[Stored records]
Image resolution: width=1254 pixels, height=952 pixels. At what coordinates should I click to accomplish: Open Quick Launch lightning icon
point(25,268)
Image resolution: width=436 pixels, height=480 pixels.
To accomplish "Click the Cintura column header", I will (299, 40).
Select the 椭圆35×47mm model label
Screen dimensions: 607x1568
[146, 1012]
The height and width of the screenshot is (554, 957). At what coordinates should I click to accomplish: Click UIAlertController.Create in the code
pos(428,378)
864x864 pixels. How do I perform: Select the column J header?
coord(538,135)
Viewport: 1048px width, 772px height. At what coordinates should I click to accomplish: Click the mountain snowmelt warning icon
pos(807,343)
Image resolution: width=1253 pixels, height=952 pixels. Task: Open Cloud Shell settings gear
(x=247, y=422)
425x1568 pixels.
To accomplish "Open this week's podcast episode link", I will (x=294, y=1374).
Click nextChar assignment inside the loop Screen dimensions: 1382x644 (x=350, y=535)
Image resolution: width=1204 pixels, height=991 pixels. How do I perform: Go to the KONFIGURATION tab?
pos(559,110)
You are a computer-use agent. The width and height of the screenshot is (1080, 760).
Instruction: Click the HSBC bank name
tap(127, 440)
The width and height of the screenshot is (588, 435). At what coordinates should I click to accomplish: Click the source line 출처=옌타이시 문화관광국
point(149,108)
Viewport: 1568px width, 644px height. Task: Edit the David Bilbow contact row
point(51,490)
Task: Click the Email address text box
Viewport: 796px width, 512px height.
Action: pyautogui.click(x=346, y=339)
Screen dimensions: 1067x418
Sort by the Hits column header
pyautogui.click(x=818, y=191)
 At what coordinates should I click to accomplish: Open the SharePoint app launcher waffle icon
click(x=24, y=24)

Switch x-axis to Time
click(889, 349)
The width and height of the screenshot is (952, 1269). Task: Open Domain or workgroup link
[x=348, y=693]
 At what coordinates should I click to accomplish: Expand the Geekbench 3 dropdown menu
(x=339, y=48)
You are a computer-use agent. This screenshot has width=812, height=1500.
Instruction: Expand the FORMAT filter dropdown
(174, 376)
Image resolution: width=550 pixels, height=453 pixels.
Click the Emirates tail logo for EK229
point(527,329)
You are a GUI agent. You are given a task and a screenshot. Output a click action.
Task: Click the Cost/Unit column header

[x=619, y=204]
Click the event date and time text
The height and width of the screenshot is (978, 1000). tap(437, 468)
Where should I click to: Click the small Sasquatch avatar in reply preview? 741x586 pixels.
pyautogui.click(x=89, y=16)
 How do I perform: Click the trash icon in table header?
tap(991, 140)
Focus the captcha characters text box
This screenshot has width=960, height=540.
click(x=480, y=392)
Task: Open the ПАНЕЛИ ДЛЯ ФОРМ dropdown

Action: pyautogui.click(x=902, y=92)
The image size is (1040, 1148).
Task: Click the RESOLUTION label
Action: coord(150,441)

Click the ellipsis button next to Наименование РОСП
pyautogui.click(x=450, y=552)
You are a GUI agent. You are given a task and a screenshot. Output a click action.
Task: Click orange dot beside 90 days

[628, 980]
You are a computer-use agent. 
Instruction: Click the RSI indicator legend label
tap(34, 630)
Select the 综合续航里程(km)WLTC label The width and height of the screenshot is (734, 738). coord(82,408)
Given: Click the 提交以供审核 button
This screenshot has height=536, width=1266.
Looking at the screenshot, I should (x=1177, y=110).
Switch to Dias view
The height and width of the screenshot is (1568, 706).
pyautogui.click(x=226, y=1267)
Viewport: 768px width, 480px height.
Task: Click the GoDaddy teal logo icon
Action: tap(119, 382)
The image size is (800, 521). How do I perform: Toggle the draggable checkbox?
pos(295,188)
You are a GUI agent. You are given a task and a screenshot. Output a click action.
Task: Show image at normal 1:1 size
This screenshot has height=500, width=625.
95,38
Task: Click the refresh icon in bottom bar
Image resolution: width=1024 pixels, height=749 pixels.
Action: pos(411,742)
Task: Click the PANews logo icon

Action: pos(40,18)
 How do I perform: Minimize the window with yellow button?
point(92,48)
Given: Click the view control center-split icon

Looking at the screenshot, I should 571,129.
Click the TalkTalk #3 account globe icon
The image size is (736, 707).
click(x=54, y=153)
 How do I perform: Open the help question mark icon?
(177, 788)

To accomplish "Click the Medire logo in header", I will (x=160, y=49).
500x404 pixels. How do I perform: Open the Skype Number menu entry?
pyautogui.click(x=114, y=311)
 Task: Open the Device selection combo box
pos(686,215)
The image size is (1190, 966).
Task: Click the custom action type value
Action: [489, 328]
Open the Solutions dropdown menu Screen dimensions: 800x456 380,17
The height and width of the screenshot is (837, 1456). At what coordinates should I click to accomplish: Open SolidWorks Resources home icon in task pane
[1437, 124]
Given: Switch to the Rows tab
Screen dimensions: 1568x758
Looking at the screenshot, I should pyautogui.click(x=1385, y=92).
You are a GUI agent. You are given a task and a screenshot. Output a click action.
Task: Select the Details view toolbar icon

• DESCRIPTION OF THE TASK:
How many lines in the records above contain the word "computer"? Answer with the number alone.

• RESPONSE:
3